Analytics

Currently, one analytic is available.

ssdeep Comparison

Fuzzy hashing is an effective method to identify similar files based on common byte strings despite changes in the byte order and structure of the files. ssdeep provides a fuzzy hash implementation and provides the capability to compare hashes. Virus Bulletin originally described a method for comparing ssdeep hashes at scale.

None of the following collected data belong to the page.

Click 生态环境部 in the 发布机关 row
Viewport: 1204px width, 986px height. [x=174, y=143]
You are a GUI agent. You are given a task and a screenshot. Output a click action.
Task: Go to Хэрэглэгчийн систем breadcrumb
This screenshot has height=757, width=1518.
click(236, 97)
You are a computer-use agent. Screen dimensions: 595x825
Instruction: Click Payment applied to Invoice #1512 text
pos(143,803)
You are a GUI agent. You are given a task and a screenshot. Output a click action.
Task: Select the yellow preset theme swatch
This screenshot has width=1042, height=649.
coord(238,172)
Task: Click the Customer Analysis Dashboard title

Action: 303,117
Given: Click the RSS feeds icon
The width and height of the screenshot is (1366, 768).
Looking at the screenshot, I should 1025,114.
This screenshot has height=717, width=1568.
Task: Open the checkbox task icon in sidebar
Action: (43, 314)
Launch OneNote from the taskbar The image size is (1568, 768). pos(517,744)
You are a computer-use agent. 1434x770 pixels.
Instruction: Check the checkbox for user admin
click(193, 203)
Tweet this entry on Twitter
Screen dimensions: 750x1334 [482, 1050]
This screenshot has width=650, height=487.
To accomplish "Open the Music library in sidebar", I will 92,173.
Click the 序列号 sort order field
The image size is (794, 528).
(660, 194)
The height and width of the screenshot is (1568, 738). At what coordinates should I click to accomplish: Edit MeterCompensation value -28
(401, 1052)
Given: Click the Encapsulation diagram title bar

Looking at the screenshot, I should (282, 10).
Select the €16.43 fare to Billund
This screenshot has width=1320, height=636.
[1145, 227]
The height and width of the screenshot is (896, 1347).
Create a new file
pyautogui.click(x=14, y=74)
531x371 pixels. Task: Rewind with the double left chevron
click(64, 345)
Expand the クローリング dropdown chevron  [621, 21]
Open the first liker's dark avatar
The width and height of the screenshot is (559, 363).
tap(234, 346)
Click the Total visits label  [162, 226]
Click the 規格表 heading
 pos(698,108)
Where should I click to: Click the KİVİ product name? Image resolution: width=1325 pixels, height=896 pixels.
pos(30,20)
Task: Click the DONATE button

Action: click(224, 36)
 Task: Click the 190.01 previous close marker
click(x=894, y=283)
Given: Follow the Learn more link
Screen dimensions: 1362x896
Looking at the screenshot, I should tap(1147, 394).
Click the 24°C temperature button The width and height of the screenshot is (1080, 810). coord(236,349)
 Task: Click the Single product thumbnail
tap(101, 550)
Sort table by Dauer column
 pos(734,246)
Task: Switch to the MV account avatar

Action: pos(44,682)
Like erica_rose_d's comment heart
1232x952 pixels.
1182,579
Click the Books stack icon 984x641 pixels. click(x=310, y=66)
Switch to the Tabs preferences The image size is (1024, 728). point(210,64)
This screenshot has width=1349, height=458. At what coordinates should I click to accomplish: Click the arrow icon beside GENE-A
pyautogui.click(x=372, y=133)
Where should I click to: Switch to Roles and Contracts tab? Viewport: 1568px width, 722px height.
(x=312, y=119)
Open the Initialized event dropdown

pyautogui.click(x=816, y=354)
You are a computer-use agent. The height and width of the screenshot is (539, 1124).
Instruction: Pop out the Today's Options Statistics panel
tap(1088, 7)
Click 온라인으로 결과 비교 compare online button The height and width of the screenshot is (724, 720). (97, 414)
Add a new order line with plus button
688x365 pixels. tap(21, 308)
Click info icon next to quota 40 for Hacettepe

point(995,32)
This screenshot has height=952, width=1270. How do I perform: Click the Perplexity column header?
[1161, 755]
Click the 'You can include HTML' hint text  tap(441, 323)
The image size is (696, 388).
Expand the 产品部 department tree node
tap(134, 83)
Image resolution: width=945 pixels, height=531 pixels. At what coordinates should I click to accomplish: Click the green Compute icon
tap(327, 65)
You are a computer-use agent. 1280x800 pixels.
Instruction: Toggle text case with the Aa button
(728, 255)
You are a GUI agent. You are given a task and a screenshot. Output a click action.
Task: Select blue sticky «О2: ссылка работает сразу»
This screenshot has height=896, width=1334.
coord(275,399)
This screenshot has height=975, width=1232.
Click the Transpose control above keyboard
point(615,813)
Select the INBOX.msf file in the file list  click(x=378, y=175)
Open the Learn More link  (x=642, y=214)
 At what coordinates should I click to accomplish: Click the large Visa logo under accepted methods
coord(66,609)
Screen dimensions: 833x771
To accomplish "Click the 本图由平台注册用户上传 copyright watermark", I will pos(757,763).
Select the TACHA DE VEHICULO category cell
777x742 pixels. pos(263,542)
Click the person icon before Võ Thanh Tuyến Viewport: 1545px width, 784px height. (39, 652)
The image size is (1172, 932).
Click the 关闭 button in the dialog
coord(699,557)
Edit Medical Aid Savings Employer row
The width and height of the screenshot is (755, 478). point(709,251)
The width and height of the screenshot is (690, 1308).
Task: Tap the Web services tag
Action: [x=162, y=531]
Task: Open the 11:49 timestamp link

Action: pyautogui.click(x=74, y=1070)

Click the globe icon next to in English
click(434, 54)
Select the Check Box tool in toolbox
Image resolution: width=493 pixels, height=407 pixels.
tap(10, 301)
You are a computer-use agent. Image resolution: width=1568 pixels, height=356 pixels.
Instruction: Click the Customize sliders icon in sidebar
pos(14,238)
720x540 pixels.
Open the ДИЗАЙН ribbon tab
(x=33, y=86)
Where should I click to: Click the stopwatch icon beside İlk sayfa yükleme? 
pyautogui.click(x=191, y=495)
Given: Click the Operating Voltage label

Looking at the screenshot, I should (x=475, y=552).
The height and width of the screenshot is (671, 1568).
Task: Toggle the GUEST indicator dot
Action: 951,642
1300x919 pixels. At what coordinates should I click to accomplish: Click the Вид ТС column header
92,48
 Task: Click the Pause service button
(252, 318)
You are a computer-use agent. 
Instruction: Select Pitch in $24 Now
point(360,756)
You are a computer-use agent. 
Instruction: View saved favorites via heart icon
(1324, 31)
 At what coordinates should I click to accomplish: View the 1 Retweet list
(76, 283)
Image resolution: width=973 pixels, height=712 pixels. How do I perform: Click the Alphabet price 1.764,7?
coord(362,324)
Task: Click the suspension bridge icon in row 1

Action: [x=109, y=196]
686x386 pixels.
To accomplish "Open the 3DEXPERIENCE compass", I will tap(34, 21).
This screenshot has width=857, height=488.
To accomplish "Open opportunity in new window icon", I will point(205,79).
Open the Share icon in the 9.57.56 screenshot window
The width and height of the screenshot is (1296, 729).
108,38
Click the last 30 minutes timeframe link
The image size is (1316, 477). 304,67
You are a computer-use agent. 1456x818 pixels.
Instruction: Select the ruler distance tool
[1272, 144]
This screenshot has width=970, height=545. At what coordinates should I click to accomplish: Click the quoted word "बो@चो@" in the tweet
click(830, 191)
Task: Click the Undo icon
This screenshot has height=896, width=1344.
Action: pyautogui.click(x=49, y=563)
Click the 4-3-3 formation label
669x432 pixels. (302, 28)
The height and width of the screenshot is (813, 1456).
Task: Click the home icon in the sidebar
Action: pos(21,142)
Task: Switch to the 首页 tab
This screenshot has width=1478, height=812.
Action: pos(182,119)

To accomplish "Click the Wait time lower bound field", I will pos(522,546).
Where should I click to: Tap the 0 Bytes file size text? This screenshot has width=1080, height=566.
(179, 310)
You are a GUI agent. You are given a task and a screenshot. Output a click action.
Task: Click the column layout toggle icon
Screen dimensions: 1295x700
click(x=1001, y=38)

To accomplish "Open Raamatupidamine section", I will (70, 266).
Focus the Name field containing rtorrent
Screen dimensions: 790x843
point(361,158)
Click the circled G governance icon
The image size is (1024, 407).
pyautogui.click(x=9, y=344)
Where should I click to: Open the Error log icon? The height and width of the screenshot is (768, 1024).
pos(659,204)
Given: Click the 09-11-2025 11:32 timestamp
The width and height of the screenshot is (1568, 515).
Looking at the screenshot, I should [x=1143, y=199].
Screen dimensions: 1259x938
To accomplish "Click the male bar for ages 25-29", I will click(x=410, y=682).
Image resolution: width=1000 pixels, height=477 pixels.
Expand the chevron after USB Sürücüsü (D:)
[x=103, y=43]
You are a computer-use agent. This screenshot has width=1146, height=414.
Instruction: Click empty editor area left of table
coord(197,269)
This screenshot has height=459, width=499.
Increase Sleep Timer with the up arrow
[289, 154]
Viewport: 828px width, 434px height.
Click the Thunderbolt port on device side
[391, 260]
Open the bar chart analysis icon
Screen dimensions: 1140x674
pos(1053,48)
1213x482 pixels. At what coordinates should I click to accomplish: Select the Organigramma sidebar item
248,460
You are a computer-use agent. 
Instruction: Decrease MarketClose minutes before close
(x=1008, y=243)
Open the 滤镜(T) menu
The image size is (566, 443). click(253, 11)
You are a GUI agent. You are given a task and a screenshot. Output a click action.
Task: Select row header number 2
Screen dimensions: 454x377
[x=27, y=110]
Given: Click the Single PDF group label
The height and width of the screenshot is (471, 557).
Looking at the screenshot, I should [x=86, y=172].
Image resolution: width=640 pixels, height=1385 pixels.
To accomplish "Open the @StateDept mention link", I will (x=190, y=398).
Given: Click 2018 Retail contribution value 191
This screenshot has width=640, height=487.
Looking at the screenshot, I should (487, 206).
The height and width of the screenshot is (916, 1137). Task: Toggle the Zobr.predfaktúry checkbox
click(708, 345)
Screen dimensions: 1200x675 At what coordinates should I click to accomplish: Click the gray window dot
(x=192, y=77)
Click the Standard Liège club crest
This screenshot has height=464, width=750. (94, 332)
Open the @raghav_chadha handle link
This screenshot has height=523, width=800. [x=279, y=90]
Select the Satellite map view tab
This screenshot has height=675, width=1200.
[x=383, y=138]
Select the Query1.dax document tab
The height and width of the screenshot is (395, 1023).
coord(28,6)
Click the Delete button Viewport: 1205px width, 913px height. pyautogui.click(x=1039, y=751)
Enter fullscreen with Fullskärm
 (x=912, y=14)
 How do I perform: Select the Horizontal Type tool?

Comparing ssdeep hashes at scale is a challenge. Therefore, the ssdeep analytic computes ssdeep.compare for all samples where the result is non-zero and provides the capability to return all samples clustered based on the ssdeep hash.

Elasticsearch

When possible, it can be effective to push work to the Elasticsearch cluster which support horizontal scaling. For the ssdeep comparison, Elasticsearch NGram Tokenizers are used to compute 7-grams of the chunk and double-chunk portions of the ssdeep hash, as described here. This prevents the comparison of two ssdeep hashes where the result will be zero.

Python

Because we need to compute ssdeep.compare, the ssdeep analytic cannot be done entirely in Elasticsearch. Python is used to query Elasticsearch, compute ssdeep.compare on the results, and update the documents in Elasticsearch.

Deployment

celery beat is used to schedule and kick off the ssdeep comparison task nightly at 2am local time, when the system is experiencing less load from users. This ensures that the analytic will be run on all samples without adding an exorbinant load to the system.